Work task – Using the text about Johnson Hagood, explain in one to three sentences why he never practiced law after his 1850 admission to the bar.
====== Extracted text
|80th Governor of South Carolina|
December 1, 1880 – December 1, 1882
|Lieutenant||John D. Kennedy|
|Preceded by||Thomas Bothwell Jeter|
|Succeeded by||Hugh Smith Thompson|
|20th Comptroller General of South Carolina|
December 14, 1876 – December 1, 1880
|Governor||Wade Hampton III|
William Dunlap Simpson
Thomas Bothwell Jeter
|Preceded by||Thomas C. Dunn|
|Succeeded by||John C. Coit|
February 21, 1829
Barnwell, South Carolina
|Died||January 4, 1898 (aged 68)|
Barnwell, South Carolina
|Political party||Democratic Party|
|Spouse(s)||Eloise B. Butler|
|Alma mater||The Citadel|
|Profession||Planter, soldier, politician|
|Allegiance||Confederate States of America|
|Branch/service||Confederate States Army|
|Years of service||1861–1865|
|Unit||1st South Carolina Infantry|
|Battles/wars||American Civil War|
Johnson Hagood (February 21, 1829 – January 4, 1898) was a planter, soldier and military officer in the Confederate States Army during the American Civil War, reaching the rank of Brigadier General in the state militia and regular Confederate Army in 1862.
After the war, he became a politician in the Democratic Party. After being elected in 1876 as Comptroller General and serving a term to 1880, he was elected after the Reconstruction era as the 80th Governor of South Carolina, serving a standard two-year term from 1880 to 1882.
Born in 1829 in Barnwell, South Carolina to a planter family, Hagood attended the private Richmond Academy in Augusta, Georgia. He attended the South Carolina Military Academy (now The Citadel), graduating in 1847 at the top of his class. He was admitted to the bar in 1850, but never practiced law because he preferred the life of a cotton planter, attending to his plantation acres and the work of enslaved African Americans.
============
====== Information given
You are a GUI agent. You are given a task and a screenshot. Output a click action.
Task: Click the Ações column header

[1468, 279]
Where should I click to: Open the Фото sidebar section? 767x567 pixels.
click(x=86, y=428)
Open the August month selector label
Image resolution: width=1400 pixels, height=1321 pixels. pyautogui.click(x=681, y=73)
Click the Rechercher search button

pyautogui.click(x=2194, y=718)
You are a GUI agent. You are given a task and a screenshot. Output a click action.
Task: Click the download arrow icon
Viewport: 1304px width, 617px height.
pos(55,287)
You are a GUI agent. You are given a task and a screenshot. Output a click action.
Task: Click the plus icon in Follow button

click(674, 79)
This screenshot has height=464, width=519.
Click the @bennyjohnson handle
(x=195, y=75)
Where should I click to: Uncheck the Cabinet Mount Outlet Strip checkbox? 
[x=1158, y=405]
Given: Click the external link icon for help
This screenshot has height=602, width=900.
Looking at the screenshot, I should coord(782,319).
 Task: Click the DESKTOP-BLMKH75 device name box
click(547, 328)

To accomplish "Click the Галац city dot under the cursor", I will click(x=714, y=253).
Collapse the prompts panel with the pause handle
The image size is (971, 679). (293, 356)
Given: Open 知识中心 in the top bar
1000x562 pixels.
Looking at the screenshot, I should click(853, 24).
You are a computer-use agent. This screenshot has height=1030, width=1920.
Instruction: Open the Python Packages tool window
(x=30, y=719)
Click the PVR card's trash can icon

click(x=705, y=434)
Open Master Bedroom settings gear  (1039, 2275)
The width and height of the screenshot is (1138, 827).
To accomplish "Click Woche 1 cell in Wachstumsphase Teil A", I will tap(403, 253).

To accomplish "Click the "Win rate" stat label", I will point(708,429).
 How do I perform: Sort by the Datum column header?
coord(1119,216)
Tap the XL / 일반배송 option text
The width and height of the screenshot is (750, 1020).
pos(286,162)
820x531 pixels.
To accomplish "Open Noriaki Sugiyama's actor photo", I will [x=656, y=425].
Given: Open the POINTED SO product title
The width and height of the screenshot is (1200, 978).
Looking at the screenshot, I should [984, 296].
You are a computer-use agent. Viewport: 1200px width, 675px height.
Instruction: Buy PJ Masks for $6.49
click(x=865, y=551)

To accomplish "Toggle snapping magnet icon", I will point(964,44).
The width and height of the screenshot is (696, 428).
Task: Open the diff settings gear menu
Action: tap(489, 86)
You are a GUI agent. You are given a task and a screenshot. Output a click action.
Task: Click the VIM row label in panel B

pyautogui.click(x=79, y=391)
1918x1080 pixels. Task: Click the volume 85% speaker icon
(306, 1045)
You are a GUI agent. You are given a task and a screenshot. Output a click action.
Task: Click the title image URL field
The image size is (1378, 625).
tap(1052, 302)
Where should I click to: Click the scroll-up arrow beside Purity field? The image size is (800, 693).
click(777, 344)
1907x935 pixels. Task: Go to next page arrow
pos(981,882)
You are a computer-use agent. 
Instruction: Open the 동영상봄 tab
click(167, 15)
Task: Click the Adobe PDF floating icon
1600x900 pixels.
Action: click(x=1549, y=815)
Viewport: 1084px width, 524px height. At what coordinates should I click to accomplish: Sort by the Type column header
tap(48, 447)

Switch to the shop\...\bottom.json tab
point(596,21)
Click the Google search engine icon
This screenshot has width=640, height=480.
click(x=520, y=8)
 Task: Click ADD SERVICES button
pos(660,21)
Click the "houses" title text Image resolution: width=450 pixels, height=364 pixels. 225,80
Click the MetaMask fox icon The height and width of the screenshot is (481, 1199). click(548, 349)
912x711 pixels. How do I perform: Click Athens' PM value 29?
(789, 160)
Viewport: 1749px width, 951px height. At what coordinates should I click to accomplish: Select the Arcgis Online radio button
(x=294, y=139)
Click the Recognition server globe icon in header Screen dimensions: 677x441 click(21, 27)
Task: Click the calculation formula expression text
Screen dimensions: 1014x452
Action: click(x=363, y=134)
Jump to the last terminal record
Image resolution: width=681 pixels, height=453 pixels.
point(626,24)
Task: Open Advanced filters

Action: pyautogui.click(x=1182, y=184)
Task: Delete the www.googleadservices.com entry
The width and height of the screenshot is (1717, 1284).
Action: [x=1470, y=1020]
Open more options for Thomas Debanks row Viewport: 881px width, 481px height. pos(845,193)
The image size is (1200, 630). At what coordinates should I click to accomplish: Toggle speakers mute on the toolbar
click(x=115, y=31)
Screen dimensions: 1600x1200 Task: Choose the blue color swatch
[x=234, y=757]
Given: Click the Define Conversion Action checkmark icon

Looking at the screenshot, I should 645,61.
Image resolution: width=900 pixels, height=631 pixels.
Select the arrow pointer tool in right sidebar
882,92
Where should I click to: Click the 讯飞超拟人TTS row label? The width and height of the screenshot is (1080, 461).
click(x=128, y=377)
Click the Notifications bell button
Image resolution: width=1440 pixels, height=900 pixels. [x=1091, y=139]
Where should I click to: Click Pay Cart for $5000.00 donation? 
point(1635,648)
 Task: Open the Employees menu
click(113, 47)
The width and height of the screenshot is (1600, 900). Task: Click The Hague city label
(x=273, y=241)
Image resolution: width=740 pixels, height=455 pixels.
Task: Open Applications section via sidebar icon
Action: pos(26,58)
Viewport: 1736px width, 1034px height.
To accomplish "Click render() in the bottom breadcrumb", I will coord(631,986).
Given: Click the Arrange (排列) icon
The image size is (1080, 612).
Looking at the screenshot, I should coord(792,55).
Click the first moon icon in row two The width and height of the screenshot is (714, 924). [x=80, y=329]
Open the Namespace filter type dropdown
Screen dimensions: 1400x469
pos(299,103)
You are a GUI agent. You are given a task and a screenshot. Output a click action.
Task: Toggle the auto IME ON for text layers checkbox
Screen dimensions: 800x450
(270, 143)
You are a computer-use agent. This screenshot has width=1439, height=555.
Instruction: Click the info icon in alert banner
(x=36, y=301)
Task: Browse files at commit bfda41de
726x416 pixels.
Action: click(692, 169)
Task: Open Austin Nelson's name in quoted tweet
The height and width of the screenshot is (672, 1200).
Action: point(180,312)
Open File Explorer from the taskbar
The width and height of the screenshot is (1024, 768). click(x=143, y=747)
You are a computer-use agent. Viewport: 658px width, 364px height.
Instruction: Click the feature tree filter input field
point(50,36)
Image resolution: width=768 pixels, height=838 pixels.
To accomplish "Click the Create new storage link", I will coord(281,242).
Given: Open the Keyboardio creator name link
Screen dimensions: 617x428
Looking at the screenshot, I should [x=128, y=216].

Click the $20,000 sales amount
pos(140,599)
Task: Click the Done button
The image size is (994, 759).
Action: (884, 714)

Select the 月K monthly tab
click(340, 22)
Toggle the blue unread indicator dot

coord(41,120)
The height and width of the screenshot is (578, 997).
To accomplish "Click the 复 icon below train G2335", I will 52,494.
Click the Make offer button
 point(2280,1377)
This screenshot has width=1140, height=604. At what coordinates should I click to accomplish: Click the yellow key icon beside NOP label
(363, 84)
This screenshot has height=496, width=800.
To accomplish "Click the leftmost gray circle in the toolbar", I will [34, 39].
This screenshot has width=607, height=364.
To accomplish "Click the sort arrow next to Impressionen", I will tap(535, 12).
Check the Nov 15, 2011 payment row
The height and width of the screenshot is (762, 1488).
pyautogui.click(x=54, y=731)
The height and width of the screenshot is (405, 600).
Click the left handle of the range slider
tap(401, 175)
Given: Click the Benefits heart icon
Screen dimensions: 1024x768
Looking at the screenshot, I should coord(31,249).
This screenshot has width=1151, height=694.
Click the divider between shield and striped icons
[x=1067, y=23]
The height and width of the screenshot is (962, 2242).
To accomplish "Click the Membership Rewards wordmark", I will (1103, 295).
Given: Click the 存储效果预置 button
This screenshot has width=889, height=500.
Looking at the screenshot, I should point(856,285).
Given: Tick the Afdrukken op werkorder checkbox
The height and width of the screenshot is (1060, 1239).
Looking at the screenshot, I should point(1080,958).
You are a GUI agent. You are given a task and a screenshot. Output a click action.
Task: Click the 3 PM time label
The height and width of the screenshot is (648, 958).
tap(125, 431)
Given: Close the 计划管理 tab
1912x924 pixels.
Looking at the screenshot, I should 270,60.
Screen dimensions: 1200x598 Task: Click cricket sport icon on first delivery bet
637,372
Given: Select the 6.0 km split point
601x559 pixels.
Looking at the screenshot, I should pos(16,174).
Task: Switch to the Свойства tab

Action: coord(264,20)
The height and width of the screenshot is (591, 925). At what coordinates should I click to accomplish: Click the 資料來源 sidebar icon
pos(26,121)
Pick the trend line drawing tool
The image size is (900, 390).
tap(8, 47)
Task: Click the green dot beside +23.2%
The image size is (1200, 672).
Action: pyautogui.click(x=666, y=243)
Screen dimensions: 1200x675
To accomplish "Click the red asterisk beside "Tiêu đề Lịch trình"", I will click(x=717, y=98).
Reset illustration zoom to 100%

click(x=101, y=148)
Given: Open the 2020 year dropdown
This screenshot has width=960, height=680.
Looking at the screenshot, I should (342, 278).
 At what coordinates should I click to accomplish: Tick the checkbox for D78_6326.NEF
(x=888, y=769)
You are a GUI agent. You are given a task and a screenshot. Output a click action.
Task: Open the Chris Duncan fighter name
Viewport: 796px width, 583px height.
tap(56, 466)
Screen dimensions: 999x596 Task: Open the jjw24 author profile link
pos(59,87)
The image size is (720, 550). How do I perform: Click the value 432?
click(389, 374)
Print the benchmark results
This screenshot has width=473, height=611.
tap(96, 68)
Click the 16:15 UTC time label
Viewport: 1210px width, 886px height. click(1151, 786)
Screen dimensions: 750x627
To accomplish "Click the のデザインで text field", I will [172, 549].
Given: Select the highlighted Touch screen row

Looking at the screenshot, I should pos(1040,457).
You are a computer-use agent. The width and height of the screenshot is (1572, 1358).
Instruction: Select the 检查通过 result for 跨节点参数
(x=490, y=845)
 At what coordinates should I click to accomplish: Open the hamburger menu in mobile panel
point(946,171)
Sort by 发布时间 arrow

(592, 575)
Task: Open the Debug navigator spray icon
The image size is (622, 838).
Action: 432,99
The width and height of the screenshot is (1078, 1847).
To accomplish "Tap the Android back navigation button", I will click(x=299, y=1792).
============
Finished exercise – Hagood never practiced law because he preferred the life of a cotton planter. He chose instead to attend to his plantation acres and the work of enslaved African Americans.